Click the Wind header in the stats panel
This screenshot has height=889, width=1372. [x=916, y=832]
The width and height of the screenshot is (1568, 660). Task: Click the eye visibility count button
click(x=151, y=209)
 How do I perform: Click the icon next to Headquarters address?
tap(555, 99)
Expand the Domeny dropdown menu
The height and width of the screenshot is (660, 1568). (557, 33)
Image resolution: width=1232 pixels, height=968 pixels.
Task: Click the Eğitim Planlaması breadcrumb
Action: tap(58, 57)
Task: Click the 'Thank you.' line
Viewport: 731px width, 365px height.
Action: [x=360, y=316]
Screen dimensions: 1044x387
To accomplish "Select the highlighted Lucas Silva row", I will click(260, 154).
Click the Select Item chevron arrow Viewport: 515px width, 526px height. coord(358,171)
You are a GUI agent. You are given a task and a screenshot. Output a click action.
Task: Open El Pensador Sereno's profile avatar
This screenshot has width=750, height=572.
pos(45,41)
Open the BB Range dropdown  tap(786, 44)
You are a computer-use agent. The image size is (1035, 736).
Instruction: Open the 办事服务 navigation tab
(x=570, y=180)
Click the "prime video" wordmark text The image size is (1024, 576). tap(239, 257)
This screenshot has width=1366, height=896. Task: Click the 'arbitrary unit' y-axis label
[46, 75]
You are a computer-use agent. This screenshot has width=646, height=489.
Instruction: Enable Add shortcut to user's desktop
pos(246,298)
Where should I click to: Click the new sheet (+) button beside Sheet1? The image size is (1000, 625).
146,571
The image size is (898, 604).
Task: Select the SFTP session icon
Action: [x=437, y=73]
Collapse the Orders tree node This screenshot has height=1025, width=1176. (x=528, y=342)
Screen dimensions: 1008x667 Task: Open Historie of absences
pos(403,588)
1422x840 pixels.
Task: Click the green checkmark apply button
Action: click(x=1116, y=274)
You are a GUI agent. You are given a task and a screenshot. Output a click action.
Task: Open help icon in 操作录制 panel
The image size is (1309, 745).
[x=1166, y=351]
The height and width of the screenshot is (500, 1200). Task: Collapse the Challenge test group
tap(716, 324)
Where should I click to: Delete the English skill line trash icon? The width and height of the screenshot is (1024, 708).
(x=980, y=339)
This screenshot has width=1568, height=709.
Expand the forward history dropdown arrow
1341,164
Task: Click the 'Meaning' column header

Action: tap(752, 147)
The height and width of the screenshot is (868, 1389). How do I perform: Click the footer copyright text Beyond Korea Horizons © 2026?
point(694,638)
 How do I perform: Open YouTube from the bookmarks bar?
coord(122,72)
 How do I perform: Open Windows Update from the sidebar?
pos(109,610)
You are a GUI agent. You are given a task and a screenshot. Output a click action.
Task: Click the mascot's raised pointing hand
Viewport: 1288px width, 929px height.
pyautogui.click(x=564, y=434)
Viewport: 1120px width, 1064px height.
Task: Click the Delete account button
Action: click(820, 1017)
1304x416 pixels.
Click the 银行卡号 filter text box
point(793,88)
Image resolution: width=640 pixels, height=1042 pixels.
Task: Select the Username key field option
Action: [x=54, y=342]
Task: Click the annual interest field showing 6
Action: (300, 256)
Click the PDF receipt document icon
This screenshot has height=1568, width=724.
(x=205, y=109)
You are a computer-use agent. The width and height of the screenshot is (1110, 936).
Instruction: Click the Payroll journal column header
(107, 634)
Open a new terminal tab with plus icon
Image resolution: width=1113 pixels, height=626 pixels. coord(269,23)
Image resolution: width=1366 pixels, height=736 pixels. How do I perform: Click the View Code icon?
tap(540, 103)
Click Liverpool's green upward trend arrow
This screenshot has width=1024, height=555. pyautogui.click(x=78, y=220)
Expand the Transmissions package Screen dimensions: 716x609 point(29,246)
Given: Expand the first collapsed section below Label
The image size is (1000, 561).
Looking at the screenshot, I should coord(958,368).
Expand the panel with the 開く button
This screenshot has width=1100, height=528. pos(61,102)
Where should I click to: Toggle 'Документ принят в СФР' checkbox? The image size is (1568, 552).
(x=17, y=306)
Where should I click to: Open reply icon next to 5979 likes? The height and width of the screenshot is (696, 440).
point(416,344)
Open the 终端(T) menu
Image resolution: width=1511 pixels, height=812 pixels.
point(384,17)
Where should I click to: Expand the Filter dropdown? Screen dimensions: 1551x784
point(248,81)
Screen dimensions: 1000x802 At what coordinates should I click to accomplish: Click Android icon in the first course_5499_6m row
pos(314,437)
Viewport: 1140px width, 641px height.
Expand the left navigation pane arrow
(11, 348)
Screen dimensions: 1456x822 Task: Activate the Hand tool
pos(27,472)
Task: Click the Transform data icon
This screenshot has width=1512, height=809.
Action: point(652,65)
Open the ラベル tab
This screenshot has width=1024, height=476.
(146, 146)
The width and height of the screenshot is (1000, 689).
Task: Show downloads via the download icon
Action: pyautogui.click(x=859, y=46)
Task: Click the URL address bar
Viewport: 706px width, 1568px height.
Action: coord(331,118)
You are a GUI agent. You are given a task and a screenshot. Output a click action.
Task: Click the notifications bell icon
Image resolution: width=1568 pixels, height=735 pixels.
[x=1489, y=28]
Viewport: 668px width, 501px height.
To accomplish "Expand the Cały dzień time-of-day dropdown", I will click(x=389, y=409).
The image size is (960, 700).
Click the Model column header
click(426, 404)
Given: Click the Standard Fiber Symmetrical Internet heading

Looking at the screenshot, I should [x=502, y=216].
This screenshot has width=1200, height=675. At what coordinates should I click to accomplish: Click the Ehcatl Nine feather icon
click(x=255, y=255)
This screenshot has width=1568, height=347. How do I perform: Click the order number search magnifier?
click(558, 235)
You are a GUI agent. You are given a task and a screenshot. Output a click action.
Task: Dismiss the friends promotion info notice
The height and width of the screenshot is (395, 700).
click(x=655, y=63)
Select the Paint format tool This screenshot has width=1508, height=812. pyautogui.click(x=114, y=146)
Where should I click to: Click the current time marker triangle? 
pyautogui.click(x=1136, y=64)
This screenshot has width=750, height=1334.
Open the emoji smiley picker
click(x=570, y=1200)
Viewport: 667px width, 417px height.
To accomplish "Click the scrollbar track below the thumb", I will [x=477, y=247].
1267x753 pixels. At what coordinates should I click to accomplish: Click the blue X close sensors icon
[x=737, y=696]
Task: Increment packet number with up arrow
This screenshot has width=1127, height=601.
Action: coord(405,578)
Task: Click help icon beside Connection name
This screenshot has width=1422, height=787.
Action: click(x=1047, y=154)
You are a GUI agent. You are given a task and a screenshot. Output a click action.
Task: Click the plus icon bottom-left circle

━━━━━━━━━━━━━━━━

▶ **Your objective**
Retype word for word everything in the listing above from the line that holds "Task: Open help icon in 操作录制 panel" down to the line that holds "Task: Click the mascot's raised pointing hand". Keep both end lines and leave out the rest.

▶ **Output for this exercise**
Task: Open help icon in 操作录制 panel
The image size is (1309, 745).
[x=1166, y=351]
The height and width of the screenshot is (500, 1200). Task: Collapse the Challenge test group
tap(716, 324)
Where should I click to: Delete the English skill line trash icon? The width and height of the screenshot is (1024, 708).
(x=980, y=339)
This screenshot has width=1568, height=709.
Expand the forward history dropdown arrow
1341,164
Task: Click the 'Meaning' column header

Action: tap(752, 147)
The height and width of the screenshot is (868, 1389). How do I perform: Click the footer copyright text Beyond Korea Horizons © 2026?
point(694,638)
 How do I perform: Open YouTube from the bookmarks bar?
coord(122,72)
 How do I perform: Open Windows Update from the sidebar?
pos(109,610)
You are a GUI agent. You are given a task and a screenshot. Output a click action.
Task: Click the mascot's raised pointing hand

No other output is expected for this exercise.